Wie der Lärmaktionsplan zeigt, hat die Stadt Offenbach in der Vergangenheit schon vieles getan um den Anteil des motorisierten Straßenverkehrs und damit auch die Lärmbelastung zu reduzieren. Dies gelingt der Stadt Offenbach durch die Vernetzung von Lärmaktionsplanung und Schaffung von Synergieeffekten mit anderen Konzepten, Plänen und Programmen wie z. B. dem Luftreinhalteplan, der Gesamtstrategie Luftreinhaltung / Masterplan Green City, dem Nahverkehrsplan oder den Maßnahmen des Klimaschutzes und der Klimaanpassung.

So werden Projekte wie „Radfahren im Alltag mit kostenlosen Fahrradkursen für Frauen“ oder die Fahrradstraßenstadt vom Bundesumweltministerium im Rahmen der nationalen Klimaschutzinitiative gefördert. Für Maßnahmen zur Verkehrsverflüssigung stehen für 2020/2021 wiederum im Rahmen des Masterplans NOx-Minderung Bundesmittel über die Förderrichtlinie „Digitalisierung kommunaler Verkehrssysteme“ zur Verfügung.

„Mit Abhängigkeiten und Zielkonflikten muss man dabei natürlich umgehen lernen“, betont die Leiterin des Amtes für Umwelt, Energie und Klimaschutz, Heike Hollerbach. Sie schildert die Problematik bei der Maßnahme Tempo-30-Streckengebot, einer Forderung für 26 Straßen in Offenbach und damit die bei der Öffentlichkeitsbeteiligung am häufigsten genannte Forderung.

„Wir setzen Tempo 30 zunächst dort um, wo die Maßnahme nicht nur den Lärm reduziert, sondern auch zur Erhöhung der Verkehrssicherheit für Fußgänger und Radfahrer beiträgt und das Hauptverkehrsnetz nicht beeinträchtigt.“

Stadtrat und Umweltdezernent Paul-Gerhard-Weiß ergänzt: „Da die Stadt Offenbach aber nicht nur von Lärm betroffen ist, sondern an einigen Stellen auch mit der Luftbelastung kämpft, müssen wir bei Straßen wie z. B. der Unteren Grenzstraße, dem südlichen Ring Ost, der Sprendlinger Landstraße oder der Waldstraße auf Anweisung des Umweltministeriums von Experten sorgfältig prüfen lassen, ob sich Tempo 30 negativ auf die Stickoxidbelastung auswirken könnte. Aus lufthygienischer Sicht könnte bei diesen Belastungsschwerpunkten Tempo 40 die bessere Wahl sein – um sowohl den Erfordernissen des Lärmschutzes als auch denen der Luftreinhaltung nachzukommen.“

Ebenso muss die Einführung eines gesamtstädtischen Lkw-Durchfahrtsverbots (einer weiteren, dringenden Forderung aus der Öffentlichkeitsbeteiligung zum Lärmaktionsplan) mit den Auswirkungen der Luftreinhaltung zusammen betrachtet werden.

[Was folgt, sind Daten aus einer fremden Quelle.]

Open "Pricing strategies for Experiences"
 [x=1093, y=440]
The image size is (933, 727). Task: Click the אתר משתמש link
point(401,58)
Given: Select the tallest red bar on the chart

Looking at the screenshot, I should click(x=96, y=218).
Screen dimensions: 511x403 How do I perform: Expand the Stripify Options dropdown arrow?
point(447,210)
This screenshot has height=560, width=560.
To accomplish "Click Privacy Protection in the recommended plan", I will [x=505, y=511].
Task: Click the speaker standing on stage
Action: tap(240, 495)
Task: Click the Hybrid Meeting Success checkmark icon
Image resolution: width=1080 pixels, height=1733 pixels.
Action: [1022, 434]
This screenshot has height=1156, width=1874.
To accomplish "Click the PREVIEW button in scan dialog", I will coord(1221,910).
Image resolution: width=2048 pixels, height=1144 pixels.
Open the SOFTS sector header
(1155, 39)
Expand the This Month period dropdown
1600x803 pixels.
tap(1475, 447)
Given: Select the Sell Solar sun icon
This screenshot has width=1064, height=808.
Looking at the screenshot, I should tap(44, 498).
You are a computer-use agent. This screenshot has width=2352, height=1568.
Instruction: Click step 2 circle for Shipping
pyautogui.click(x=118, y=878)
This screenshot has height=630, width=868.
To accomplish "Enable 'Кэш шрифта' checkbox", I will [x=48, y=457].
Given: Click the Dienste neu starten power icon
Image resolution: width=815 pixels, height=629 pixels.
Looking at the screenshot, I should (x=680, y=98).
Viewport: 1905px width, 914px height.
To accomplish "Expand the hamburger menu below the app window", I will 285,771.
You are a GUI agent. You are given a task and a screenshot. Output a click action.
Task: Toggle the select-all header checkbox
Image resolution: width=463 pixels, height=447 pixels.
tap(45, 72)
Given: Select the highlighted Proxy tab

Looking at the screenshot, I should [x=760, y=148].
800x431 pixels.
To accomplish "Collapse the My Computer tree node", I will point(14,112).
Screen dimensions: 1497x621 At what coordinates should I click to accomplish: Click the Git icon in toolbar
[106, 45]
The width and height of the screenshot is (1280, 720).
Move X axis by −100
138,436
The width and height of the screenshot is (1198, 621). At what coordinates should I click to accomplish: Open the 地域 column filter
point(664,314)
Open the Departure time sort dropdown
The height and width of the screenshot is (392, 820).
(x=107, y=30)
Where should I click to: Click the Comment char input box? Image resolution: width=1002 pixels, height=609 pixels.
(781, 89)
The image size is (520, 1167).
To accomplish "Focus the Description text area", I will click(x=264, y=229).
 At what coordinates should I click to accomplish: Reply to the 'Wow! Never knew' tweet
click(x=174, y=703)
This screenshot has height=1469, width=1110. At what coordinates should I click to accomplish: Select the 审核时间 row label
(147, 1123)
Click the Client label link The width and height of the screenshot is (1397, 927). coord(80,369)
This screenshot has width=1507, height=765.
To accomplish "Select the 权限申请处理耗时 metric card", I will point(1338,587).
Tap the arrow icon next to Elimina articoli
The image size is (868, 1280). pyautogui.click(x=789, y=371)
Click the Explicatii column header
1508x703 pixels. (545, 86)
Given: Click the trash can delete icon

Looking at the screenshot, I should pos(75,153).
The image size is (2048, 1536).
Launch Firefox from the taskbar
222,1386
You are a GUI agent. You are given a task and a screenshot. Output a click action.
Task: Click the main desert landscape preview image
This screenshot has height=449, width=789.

Auf die Frage nach baulichen Schallschutzmaßnahmen wie z. B. Lärmschutzwänden an Straßen entgegnet Heike Hollerbach, dass dafür oft der Platz nicht ausreichen würde. Schallschutzfenster als passive Schutzmaßnahmen würden im Bereich der Bahnanlagen (z. B. Kaiser-, Bismarck-Marien-oder Rathenaustraße) von der Deutschen Bahn Netz AG aber mit dem Lärmsanierungsprogramm bezuschusst und böten daher einen geeigneten Ersatz. Eine weitere Bezuschussung durch die Stadt sei nicht möglich.